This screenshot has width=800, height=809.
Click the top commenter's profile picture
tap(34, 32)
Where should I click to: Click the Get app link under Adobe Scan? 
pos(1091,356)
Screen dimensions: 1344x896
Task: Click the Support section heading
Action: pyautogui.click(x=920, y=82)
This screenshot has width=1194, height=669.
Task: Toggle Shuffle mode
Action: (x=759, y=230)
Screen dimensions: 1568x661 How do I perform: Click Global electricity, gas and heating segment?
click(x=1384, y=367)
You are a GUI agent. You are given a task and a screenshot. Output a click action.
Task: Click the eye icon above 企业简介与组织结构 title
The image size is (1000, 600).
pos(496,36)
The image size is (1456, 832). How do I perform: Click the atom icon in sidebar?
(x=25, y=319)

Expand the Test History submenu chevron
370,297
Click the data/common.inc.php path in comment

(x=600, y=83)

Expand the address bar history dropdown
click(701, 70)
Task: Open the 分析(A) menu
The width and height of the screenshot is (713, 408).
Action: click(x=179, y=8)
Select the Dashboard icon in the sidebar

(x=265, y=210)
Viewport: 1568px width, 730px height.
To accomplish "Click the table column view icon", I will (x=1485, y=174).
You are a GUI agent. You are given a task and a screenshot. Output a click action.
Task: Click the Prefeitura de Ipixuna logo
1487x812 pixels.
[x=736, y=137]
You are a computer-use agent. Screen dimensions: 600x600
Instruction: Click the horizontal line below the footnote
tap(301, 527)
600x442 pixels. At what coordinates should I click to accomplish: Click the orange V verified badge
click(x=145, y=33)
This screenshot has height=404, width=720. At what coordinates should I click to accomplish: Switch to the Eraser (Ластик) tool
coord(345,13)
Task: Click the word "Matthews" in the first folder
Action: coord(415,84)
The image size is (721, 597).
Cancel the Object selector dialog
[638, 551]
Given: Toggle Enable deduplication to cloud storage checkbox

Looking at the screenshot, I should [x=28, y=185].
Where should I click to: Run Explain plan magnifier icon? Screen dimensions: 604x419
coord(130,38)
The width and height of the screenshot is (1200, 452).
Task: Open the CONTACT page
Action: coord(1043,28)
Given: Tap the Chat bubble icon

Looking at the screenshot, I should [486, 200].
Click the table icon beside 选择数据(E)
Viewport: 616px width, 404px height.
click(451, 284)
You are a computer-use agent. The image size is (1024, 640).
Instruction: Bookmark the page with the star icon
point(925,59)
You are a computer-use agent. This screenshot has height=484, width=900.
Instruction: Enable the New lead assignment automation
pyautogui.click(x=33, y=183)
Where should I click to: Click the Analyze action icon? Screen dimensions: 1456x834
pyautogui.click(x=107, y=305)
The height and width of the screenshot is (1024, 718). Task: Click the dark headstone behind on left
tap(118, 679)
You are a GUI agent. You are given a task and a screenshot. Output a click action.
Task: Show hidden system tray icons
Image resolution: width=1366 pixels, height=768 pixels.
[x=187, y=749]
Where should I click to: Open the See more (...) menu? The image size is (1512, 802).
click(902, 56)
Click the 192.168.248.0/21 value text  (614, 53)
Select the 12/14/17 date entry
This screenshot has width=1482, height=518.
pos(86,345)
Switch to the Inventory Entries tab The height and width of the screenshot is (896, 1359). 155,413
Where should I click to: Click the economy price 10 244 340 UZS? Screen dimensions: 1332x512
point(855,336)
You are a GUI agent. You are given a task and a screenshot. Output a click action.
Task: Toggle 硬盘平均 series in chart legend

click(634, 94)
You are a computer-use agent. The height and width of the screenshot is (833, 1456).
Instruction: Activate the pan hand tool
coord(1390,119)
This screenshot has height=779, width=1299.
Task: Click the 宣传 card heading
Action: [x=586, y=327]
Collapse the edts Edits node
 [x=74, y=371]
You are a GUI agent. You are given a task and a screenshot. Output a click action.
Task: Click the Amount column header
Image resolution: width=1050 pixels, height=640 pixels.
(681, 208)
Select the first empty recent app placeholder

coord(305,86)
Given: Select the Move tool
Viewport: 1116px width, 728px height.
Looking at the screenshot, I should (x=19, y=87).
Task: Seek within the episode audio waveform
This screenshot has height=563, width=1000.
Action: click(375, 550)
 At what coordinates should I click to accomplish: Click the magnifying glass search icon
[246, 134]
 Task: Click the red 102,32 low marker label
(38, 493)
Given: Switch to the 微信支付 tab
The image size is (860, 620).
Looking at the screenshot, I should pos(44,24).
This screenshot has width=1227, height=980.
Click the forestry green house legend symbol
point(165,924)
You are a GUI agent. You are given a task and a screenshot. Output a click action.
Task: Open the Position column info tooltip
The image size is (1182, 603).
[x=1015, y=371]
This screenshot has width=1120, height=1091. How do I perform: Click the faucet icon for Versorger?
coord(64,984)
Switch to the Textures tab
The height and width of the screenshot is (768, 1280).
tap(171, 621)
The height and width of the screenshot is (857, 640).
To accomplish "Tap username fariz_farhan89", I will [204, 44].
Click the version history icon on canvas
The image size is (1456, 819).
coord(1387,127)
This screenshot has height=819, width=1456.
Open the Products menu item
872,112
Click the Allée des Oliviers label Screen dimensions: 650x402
=====
## WRITTEN PROBLEM
Please convert all the rows above into a two-column Markdown table, Number and Text, with one line per table row, numbered in order, and blank lines left out.

## FINISHED TASK
| Number | Text |
|---|---|
| 1 | This screenshot has width=800, height=809. |
| 2 | Click the top commenter's profile picture |
| 3 | tap(34, 32) |
| 4 | Where should I click to: Click the Get app link under Adobe Scan?  |
| 5 | pos(1091,356) |
| 6 | Screen dimensions: 1344x896 |
| 7 | Task: Click the Support section heading |
| 8 | Action: pyautogui.click(x=920, y=82) |
| 9 | This screenshot has width=1194, height=669. |
| 10 | Task: Toggle Shuffle mode |
| 11 | Action: (x=759, y=230) |
| 12 | Screen dimensions: 1568x661 How do I perform: Click Global electricity, gas and heating segment? |
| 13 | click(x=1384, y=367) |
| 14 | You are a GUI agent. You are given a task and a screenshot. Output a click action. |
| 15 | Task: Click the eye icon above 企业简介与组织结构 title |
| 16 | The image size is (1000, 600). |
| 17 | pos(496,36) |
| 18 | The image size is (1456, 832). How do I perform: Click the atom icon in sidebar? |
| 19 | (x=25, y=319) |
| 20 | Expand the Test History submenu chevron |
| 21 | 370,297 |
| 22 | Click the data/common.inc.php path in comment |
| 23 | (x=600, y=83) |
| 24 | Expand the address bar history dropdown |
| 25 | click(701, 70) |
| 26 | Task: Open the 分析(A) menu |
| 27 | The width and height of the screenshot is (713, 408). |
| 28 | Action: click(x=179, y=8) |
| 29 | Select the Dashboard icon in the sidebar |
| 30 | (x=265, y=210) |
| 31 | Viewport: 1568px width, 730px height. |
| 32 | To accomplish "Click the table column view icon", I will (x=1485, y=174). |
| 33 | You are a GUI agent. You are given a task and a screenshot. Output a click action. |
| 34 | Task: Click the Prefeitura de Ipixuna logo |
| 35 | 1487x812 pixels. |
| 36 | [x=736, y=137] |
| 37 | You are a computer-use agent. Screen dimensions: 600x600 |
| 38 | Instruction: Click the horizontal line below the footnote |
| 39 | tap(301, 527) |
| 40 | 600x442 pixels. At what coordinates should I click to accomplish: Click the orange V verified badge |
| 41 | click(x=145, y=33) |
| 42 | This screenshot has height=404, width=720. At what coordinates should I click to accomplish: Switch to the Eraser (Ластик) tool |
| 43 | coord(345,13) |
| 44 | Task: Click the word "Matthews" in the first folder |
| 45 | Action: coord(415,84) |
| 46 | The image size is (721, 597). |
| 47 | Cancel the Object selector dialog |
| 48 | [638, 551] |
| 49 | Given: Toggle Enable deduplication to cloud storage checkbox |
| 50 | Looking at the screenshot, I should [x=28, y=185]. |
| 51 | Where should I click to: Run Explain plan magnifier icon? Screen dimensions: 604x419 |
| 52 | coord(130,38) |
| 53 | The width and height of the screenshot is (1200, 452). |
| 54 | Task: Open the CONTACT page |
| 55 | Action: coord(1043,28) |
| 56 | Given: Tap the Chat bubble icon |
| 57 | Looking at the screenshot, I should [486, 200]. |
| 58 | Click the table icon beside 选择数据(E) |
| 59 | Viewport: 616px width, 404px height. |
| 60 | click(451, 284) |
| 61 | You are a computer-use agent. The image size is (1024, 640). |
| 62 | Instruction: Bookmark the page with the star icon |
| 63 | point(925,59) |
| 64 | You are a computer-use agent. This screenshot has height=484, width=900. |
| 65 | Instruction: Enable the New lead assignment automation |
| 66 | pyautogui.click(x=33, y=183) |
| 67 | Where should I click to: Click the Analyze action icon? Screen dimensions: 1456x834 |
| 68 | pyautogui.click(x=107, y=305) |
| 69 | The height and width of the screenshot is (1024, 718). Task: Click the dark headstone behind on left |
| 70 | tap(118, 679) |
| 71 | You are a GUI agent. You are given a task and a screenshot. Output a click action. |
| 72 | Task: Show hidden system tray icons |
| 73 | Image resolution: width=1366 pixels, height=768 pixels. |
| 74 | [x=187, y=749] |
| 75 | Where should I click to: Open the See more (...) menu? The image size is (1512, 802). |
| 76 | click(902, 56) |
| 77 | Click the 192.168.248.0/21 value text  (614, 53) |
| 78 | Select the 12/14/17 date entry |
| 79 | This screenshot has width=1482, height=518. |
| 80 | pos(86,345) |
| 81 | Switch to the Inventory Entries tab The height and width of the screenshot is (896, 1359). 155,413 |
| 82 | Where should I click to: Click the economy price 10 244 340 UZS? Screen dimensions: 1332x512 |
| 83 | point(855,336) |
| 84 | You are a GUI agent. You are given a task and a screenshot. Output a click action. |
| 85 | Task: Toggle 硬盘平均 series in chart legend |
| 86 | click(634, 94) |
| 87 | You are a computer-use agent. The height and width of the screenshot is (833, 1456). |
| 88 | Instruction: Activate the pan hand tool |
| 89 | coord(1390,119) |
| 90 | This screenshot has height=779, width=1299. |
| 91 | Task: Click the 宣传 card heading |
| 92 | Action: [x=586, y=327] |
| 93 | Collapse the edts Edits node |
| 94 |  [x=74, y=371] |
| 95 | You are a GUI agent. You are given a task and a screenshot. Output a click action. |
| 96 | Task: Click the Amount column header |
| 97 | Image resolution: width=1050 pixels, height=640 pixels. |
| 98 | (681, 208) |
| 99 | Select the first empty recent app placeholder |
| 100 | coord(305,86) |
| 101 | Given: Select the Move tool |
| 102 | Viewport: 1116px width, 728px height. |
| 103 | Looking at the screenshot, I should (x=19, y=87). |
| 104 | Task: Seek within the episode audio waveform |
| 105 | This screenshot has height=563, width=1000. |
| 106 | Action: click(375, 550) |
| 107 |  At what coordinates should I click to accomplish: Click the magnifying glass search icon |
| 108 | [246, 134] |
| 109 |  Task: Click the red 102,32 low marker label |
| 110 | (38, 493) |
| 111 | Given: Switch to the 微信支付 tab |
| 112 | The image size is (860, 620). |
| 113 | Looking at the screenshot, I should pos(44,24). |
| 114 | This screenshot has width=1227, height=980. |
| 115 | Click the forestry green house legend symbol |
| 116 | point(165,924) |
| 117 | You are a GUI agent. You are given a task and a screenshot. Output a click action. |
| 118 | Task: Open the Position column info tooltip |
| 119 | The image size is (1182, 603). |
| 120 | [x=1015, y=371] |
| 121 | This screenshot has width=1120, height=1091. How do I perform: Click the faucet icon for Versorger? |
| 122 | coord(64,984) |
| 123 | Switch to the Textures tab |
| 124 | The height and width of the screenshot is (768, 1280). |
| 125 | tap(171, 621) |
| 126 | The height and width of the screenshot is (857, 640). |
| 127 | To accomplish "Tap username fariz_farhan89", I will [204, 44]. |
| 128 | Click the version history icon on canvas |
| 129 | The image size is (1456, 819). |
| 130 | coord(1387,127) |
| 131 | This screenshot has height=819, width=1456. |
| 132 | Open the Products menu item |
| 133 | 872,112 |
| 134 | Click the Allée des Oliviers label Screen dimensions: 650x402 |